Part 2: There is one region in the input that does not overlap any other region. Find it.

Okay. We can’t really re-use the functional part of part 1, but the structure to load regions works exactly the same. All we need is a function to detect if two regions overlap:

(define (overlaps? r1 r2)
  (match-define (region id1 left1 top1 width1 height1) r1)
  (match-define (region id2 left2 top2 width2 height2) r2)

  (not (or (<= (+ left1 width1) left2)
           (<= (+ left2 width2) left1)
           (<= (+ top1 height1) top2)
           (<= (+ top2 height2) top1))))

The idea is not to check if a given point from one region is in another, but rather the other way around: check if one region is entirely to the left of another or entirely above another. If either case for either order matches, the regions do not overlap, otherwise, negate it.
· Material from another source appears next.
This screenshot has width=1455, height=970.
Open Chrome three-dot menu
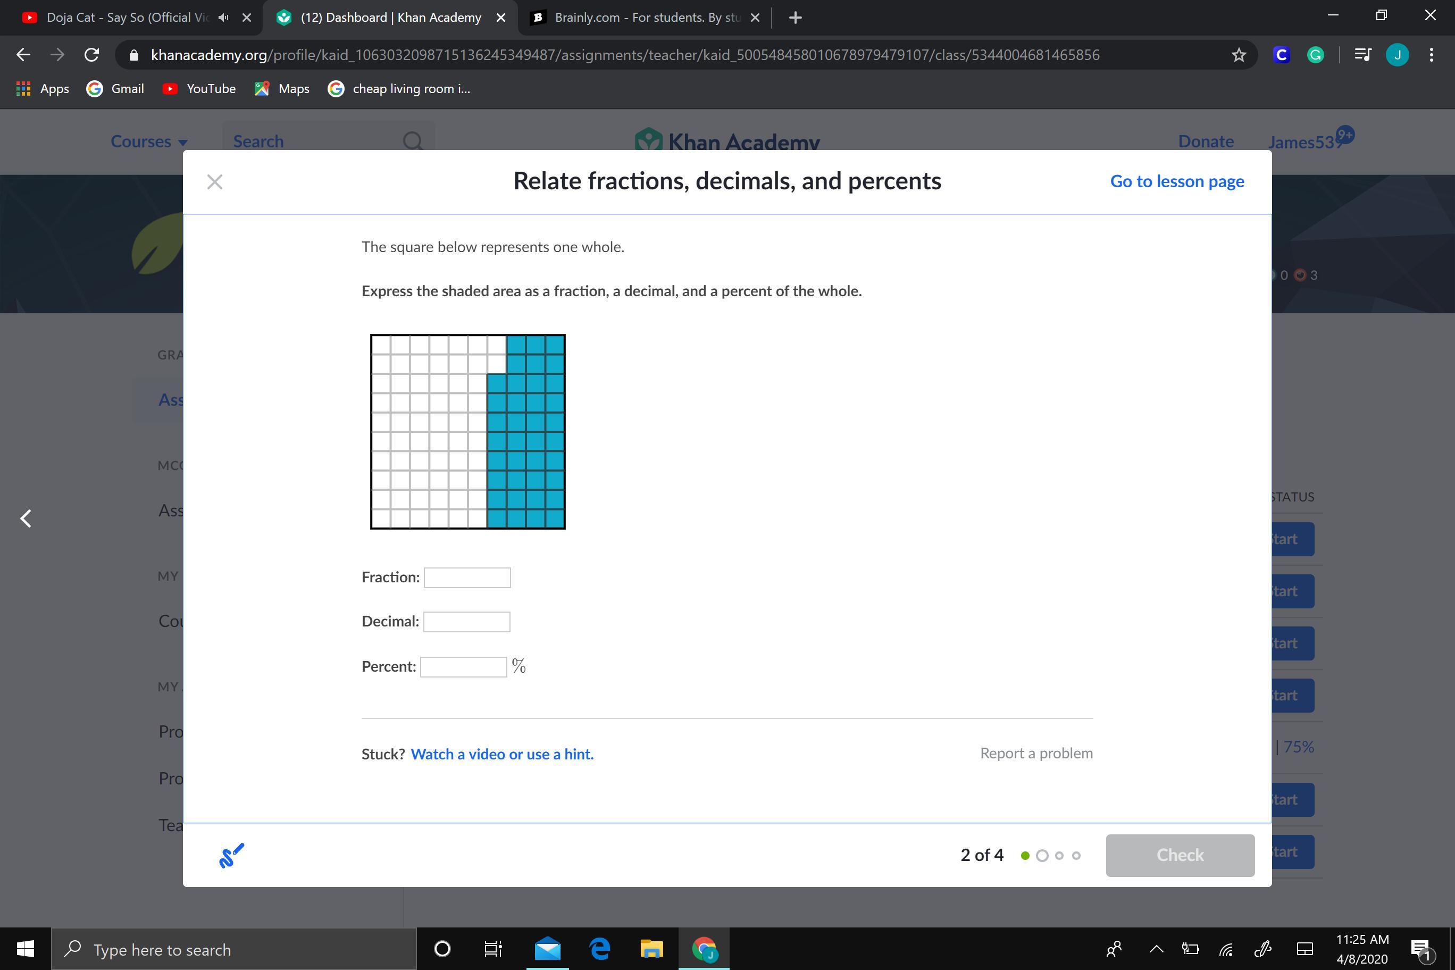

With this, we have a weird looking nest of for/first loops to write:

(define input-regions (read-regions))

(for*/first ([r1 (in-list input-regions)]
             #:unless (for/first ([r2 (in-list input-regions)]
                                  #:when (and (not (eq? r1 r2))
                                              (overlaps? r1 r2)))
                        r2))
  r1)

The outer loop is finding the first region that has no overlap. Since by problem input we’re guaranteed to have exactly one, that’s good enough for me. The inner loop takes that region and returns the first region that is not the same region but overlaps it. If that first region exists, keep looking in the outer loop (the #:unless). It could probably be written more cleanly. But it works.

Now, in Python, the first thing I’m going to do is actually add the overlaps function to the Region class (monkey patching):

def overlaps(self, other):
    return not (
        self.left + self.width <= other.left
        or other.left + other.width <= self.left
        or self.top + self.height <= other.top
        or other.top + other.height <= self.top
    )
Region.overlaps = overlaps

That lets us write things like r1.overlaps(r2). Something about this seems wonderful to me. Then we can write the same loop as before:

for r1 in all_regions:
    found_overlap = False

    for r2 in all_regions:
        if r1 == r2:
            continue

        if r1.overlaps(r2):
            found_overlap = True
            continue

    if not found_overlap:
        print(r1)
        exit(0)

And that’s it. The output looks a bit different between the two since we’re printing the region in each case, but they’re close enough:

$ cat input.txt | racket loner-region.rkt

(region 275 336 615 28 21)

$ cat input.txt | python3 loner-region.py

Region(id=275, left=336, top=615, width=28, height=21)

Took a bit longer than days previous. But not the end of the world.